:: Requirement ::
Among the entries below, extract exactly the lines that run from the one with "alphabet (58, 1541)" through the one with "learning (71, 1596)", both ends included.

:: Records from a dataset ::
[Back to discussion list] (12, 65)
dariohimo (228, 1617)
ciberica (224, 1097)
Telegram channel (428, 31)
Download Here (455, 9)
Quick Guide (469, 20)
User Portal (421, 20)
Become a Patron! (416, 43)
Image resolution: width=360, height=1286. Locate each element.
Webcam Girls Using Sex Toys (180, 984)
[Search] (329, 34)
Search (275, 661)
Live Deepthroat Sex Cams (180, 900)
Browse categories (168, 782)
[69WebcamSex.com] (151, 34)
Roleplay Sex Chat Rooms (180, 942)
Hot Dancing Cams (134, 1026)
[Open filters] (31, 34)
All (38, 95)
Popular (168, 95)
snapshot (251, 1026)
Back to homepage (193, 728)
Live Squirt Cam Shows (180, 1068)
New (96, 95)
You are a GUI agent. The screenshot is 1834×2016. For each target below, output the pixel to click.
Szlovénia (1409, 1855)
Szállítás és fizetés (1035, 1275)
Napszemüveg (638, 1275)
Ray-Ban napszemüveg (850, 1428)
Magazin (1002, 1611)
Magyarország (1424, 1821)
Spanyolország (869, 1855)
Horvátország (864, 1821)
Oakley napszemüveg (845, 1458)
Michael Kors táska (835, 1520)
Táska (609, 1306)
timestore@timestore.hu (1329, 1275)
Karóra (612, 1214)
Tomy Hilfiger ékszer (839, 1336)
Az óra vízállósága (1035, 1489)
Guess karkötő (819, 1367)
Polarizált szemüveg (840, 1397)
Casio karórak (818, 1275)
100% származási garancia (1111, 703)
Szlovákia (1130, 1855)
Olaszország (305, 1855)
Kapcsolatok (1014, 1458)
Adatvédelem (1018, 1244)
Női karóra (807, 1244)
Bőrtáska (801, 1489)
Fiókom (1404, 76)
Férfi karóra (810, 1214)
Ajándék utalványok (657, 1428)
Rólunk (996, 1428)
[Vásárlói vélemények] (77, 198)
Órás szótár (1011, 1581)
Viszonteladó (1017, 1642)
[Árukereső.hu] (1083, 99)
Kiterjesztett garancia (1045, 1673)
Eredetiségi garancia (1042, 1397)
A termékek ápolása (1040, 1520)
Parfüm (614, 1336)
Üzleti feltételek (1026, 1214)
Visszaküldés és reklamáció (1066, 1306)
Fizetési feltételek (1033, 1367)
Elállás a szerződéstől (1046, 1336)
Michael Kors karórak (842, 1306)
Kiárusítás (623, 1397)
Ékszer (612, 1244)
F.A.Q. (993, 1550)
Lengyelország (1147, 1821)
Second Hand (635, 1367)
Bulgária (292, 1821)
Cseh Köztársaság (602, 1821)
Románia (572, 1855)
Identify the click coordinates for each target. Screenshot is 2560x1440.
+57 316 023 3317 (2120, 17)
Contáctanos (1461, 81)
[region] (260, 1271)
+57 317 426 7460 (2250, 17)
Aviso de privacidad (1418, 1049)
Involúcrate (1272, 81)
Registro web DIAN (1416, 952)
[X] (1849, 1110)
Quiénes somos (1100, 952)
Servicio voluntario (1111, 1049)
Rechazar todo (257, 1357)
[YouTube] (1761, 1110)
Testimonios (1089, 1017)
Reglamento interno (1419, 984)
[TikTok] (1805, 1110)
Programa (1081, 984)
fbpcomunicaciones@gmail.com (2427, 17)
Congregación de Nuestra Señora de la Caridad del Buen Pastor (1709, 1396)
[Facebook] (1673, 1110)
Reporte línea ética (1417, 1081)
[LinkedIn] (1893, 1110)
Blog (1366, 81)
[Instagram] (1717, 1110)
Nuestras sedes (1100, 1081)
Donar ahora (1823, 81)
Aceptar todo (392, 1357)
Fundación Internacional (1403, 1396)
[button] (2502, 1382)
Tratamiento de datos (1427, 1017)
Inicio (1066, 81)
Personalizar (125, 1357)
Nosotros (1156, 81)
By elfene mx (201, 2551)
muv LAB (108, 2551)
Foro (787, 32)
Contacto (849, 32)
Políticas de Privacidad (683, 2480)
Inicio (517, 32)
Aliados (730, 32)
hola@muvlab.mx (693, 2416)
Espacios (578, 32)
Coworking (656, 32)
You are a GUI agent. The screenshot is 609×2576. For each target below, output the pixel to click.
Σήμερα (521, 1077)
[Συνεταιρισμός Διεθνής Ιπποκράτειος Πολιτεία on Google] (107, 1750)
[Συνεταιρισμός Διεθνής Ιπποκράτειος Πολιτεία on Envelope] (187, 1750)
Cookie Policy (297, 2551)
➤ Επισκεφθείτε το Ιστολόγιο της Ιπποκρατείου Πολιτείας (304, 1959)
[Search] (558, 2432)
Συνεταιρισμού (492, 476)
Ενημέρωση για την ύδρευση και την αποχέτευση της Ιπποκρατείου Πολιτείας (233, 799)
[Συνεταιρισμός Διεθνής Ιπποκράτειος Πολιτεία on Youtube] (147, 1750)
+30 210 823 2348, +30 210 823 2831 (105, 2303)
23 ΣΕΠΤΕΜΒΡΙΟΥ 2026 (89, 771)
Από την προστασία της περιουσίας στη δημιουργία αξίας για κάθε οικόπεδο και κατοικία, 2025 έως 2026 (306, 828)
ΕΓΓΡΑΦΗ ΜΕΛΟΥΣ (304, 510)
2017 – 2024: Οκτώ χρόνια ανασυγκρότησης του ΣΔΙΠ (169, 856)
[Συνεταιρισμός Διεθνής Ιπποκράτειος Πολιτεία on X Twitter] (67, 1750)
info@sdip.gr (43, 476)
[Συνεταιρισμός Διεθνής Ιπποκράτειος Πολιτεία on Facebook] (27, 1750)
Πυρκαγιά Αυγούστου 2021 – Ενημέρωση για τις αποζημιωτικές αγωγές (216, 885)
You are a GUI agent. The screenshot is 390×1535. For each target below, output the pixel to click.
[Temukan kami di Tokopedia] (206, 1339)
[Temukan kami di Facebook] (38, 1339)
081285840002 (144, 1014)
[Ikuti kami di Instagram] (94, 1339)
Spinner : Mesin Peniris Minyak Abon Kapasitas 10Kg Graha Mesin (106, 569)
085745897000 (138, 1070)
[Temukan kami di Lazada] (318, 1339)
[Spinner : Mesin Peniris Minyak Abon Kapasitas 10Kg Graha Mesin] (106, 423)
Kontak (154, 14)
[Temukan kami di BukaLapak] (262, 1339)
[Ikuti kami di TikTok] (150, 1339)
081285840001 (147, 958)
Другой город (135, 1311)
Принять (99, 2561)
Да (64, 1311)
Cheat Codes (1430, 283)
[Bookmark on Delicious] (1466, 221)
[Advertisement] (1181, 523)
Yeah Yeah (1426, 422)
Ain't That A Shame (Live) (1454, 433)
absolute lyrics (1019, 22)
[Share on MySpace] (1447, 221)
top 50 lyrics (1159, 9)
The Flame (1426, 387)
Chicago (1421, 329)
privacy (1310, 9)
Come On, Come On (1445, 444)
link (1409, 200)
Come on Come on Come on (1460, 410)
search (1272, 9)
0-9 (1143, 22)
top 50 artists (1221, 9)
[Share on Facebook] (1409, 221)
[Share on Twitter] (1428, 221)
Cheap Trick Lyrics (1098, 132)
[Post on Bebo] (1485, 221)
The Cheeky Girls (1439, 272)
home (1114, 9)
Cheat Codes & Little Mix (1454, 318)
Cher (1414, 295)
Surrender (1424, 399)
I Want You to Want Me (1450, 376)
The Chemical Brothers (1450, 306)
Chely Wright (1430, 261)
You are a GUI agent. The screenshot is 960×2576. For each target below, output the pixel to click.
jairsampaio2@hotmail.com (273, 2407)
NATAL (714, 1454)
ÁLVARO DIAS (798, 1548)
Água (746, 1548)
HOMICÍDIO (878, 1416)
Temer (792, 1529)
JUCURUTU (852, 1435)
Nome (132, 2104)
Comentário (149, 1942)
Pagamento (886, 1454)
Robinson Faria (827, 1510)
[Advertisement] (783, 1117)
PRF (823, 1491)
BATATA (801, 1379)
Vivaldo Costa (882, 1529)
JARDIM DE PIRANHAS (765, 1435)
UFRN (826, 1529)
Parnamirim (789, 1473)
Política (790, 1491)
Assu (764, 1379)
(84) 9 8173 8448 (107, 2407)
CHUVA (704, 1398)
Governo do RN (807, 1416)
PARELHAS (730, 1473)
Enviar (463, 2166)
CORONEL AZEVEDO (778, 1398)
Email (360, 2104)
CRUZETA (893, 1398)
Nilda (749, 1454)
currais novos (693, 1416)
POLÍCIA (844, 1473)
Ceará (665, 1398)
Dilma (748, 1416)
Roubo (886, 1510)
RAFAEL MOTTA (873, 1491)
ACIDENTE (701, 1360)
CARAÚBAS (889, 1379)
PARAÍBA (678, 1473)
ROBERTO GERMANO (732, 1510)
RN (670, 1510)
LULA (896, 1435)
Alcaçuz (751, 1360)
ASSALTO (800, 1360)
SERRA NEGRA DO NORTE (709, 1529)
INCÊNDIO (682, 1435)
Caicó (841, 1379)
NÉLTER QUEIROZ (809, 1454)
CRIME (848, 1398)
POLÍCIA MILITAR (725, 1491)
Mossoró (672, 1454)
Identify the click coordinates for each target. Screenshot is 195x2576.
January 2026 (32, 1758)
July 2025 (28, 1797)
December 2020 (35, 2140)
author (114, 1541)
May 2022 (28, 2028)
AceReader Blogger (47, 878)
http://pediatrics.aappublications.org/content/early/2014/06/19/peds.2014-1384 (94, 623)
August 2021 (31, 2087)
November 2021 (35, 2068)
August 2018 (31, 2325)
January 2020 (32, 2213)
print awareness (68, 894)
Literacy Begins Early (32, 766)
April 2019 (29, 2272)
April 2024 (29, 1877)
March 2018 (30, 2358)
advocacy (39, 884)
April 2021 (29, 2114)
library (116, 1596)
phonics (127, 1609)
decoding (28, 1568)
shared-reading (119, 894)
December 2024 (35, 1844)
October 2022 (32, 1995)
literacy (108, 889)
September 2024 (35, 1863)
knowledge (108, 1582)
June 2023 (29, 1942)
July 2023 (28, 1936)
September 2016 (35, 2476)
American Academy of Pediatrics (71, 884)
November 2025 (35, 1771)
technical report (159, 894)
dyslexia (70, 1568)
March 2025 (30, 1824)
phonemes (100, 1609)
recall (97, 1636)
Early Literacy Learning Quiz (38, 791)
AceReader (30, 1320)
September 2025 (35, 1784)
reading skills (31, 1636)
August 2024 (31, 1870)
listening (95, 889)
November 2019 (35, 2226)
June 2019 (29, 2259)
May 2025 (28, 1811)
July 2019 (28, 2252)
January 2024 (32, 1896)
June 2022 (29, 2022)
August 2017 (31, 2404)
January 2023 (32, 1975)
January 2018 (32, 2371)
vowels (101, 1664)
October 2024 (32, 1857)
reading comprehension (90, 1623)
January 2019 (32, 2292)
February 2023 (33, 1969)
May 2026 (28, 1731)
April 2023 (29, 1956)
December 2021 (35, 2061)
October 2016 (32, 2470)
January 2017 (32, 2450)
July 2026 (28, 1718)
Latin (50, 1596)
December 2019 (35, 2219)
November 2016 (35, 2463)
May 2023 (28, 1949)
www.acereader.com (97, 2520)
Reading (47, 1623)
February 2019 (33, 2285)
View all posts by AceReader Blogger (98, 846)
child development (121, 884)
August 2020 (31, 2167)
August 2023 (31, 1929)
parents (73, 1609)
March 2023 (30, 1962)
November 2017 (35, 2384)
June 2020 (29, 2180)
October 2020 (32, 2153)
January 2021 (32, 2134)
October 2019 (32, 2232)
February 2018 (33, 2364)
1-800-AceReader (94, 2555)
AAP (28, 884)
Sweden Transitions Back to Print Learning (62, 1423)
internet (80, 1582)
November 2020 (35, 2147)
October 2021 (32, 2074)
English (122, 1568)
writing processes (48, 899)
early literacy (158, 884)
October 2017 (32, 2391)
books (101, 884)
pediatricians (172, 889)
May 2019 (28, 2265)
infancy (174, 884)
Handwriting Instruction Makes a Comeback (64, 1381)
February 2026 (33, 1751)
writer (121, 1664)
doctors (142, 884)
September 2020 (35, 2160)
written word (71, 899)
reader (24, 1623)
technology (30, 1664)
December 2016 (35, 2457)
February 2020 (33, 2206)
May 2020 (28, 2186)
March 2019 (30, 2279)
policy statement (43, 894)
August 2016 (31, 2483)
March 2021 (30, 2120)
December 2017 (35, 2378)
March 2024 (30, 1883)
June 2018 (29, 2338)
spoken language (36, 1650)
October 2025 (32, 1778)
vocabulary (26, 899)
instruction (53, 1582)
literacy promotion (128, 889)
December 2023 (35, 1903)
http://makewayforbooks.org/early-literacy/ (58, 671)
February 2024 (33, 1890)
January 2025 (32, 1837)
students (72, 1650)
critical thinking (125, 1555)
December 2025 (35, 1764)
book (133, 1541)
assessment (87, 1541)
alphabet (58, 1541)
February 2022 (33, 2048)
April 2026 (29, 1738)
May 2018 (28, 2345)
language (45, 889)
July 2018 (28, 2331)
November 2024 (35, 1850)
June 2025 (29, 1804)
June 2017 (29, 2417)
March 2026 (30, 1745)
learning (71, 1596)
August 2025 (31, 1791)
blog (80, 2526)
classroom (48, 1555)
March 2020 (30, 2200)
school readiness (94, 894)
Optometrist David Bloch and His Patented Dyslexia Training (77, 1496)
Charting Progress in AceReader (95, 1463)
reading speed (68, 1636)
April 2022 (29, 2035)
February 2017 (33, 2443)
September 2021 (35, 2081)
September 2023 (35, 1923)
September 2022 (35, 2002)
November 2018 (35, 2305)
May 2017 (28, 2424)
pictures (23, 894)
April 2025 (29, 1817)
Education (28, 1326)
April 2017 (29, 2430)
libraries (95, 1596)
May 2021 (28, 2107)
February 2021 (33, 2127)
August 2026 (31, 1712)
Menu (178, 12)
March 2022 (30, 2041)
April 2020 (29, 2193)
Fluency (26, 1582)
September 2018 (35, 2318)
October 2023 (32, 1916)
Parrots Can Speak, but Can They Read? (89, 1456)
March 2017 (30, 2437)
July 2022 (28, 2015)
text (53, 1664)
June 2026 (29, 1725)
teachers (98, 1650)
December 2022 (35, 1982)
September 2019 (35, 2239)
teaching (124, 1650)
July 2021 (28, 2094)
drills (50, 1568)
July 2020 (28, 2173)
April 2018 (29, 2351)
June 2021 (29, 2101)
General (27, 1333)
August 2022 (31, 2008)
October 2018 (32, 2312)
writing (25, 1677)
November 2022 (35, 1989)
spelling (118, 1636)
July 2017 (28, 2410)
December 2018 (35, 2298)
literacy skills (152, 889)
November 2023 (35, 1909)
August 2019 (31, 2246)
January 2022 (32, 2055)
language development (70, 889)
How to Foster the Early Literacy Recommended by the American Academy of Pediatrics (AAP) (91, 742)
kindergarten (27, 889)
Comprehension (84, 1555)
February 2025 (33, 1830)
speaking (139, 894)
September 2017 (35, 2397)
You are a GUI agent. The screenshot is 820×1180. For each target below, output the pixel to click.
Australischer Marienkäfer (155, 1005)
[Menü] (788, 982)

:: Response ::
alphabet (58, 1541)
February 2022 (33, 2048)
April 2026 (29, 1738)
May 2018 (28, 2345)
language (45, 889)
July 2018 (28, 2331)
November 2024 (35, 1850)
June 2025 (29, 1804)
June 2017 (29, 2417)
March 2026 (30, 1745)
learning (71, 1596)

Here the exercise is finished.